Judah had a 2nd field trip right before Halloween. All the pre-school kids went to school in their costumes and then visited a retirement home. They sang songs to the residents and had a snack with them. I would have paid money to be a fly on the wall! After their visit they went back to school to put on a costume parade for the parents/grandparents/guardians that could be there. Daddy & Gramps represented:)

I've never seen Super Mario look better!
Speaking of Halloween, we went Trick-or-Treating for the 1st time this year! After the 1st house Judah knew exactly what was going on! He had so much fun being like one of the big kids, going from house to house, picking treats from the bowls & dropping them in his bucket. It was awesome to see him doing so much walking between houses, and walking with one of us up to each door. He had a big smile for every person that gave him candy...although he still has no idea what it is! Not sad about that.

Eli was our resident mechanic (like Gramps), we had a celeb visit from Taylor Martinez, Lydia provided dessert, & of course, Mario:)
She stuck pretty close to him all night.

Judah learned "Where Is Thumbkin" last week at school. Oh my gosh, just when I thought he couldn't possibly get any cuter... He has added it to his repertoire of songs he "hums" throughout the day. I am having so much fun with him!

Judah LOVES Ollie! I'm not sure the feeling is always mutual; but Judah is oblivious and utterly devoted. When he gets off the van after school he has a smile for me, but the 1st thing out of his mouth is always "Ollie"! He's been going through a tough bedtime phase. Last night, for the 1st time, we put Ollie on his bed with him when he was upset, trying to settle down. He got quiet right away and went to sleep, in spite of Ollie's wiggling. I think it's time to train Ollie to go to bed with Judah.
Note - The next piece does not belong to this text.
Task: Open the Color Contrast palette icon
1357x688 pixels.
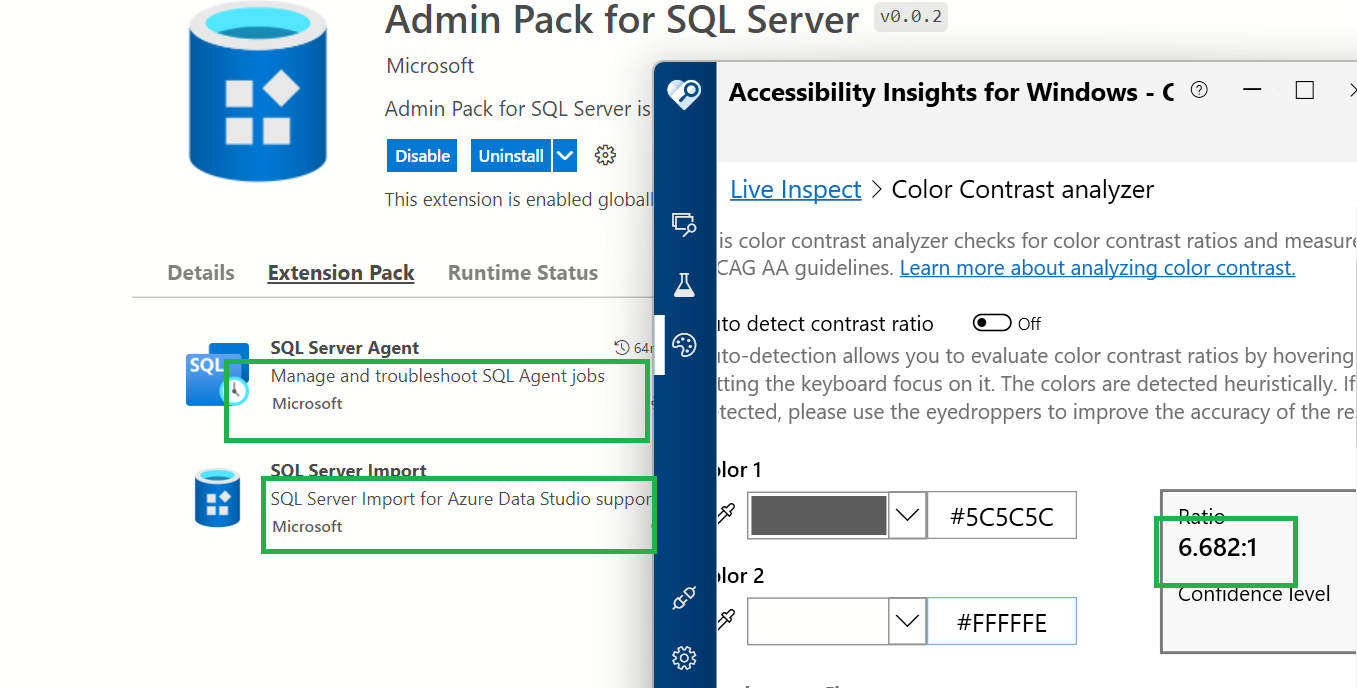Action: (x=684, y=345)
Judah has a new word: "hot"! Whenever I put something hot in front of him at the table he says, "Ha, ha" and blows. We're also working on some new signs. "I'm sorry" is at the top of that list...for all the times he hits his sister to get her attention. At least he's genuine in his apology!

A few things to pray about:

1. Judah has had elevated blood pressure from the beginning. In the last 18 months his endocrinologist and I have talked about it on and off. Last week he recommended taking action, since Judah's BP is consistently in the 95th percentile. We saw the ped. yesterday, and Judah's BP was actually higher than mine. That's not really unusual for him, but it's high for a little kid. I will be monitoring his BP from home over the next 4 weeks, and then he will most likely join a BP clinic at Children's and go on a blood pressure medication. The tricky thing about Judah is that, because of his kidney disease AND his pituitary disease, there isn't an ideal med. for him. He'll need to be watched closely for quite awhile. I'm sad about adding a medication, but it's the possible side effects that concern me. The high BP is probably because of all of his kidney problems, so my hope is that once he's had some repair there, the BP will drop on its own.

2. Next week Judah has 2 huge clinic appointments. On Tuesday we spend the morning in clinic with his cranio-facial team. I think we're seeing 6 specialists, including his geneticist. I'm looking forward to seeing her! It's been over a year since she's seen Judah. I know she'll ooh and aah over him:) On Thursday we spend the day at Children's in urology. I'm already very apprehensive about this one. Judah will be uncomfortable at best for most of the day. Some of this clinic will be downright painful. It breaks my heart; and as he gets older it only gets harder for him. I've downloaded some apps for him on Jared's ipod in hopes of being able to thoroughly distract/entertain him, since he's not allowed to play with Dad's ipod at home. It's just icky. Icky.

I really appreciate your prayers for Judah as we head into next week and this particular clinic especially. I'm also praying for good reports all around from both clinics...although I'm not entirely sure what a good one would be at this point. Even neutral news, without any bad news, would be good. *sigh* I'm so glad God goes with us. I couldn't do this without His sustaining love and faithfulness.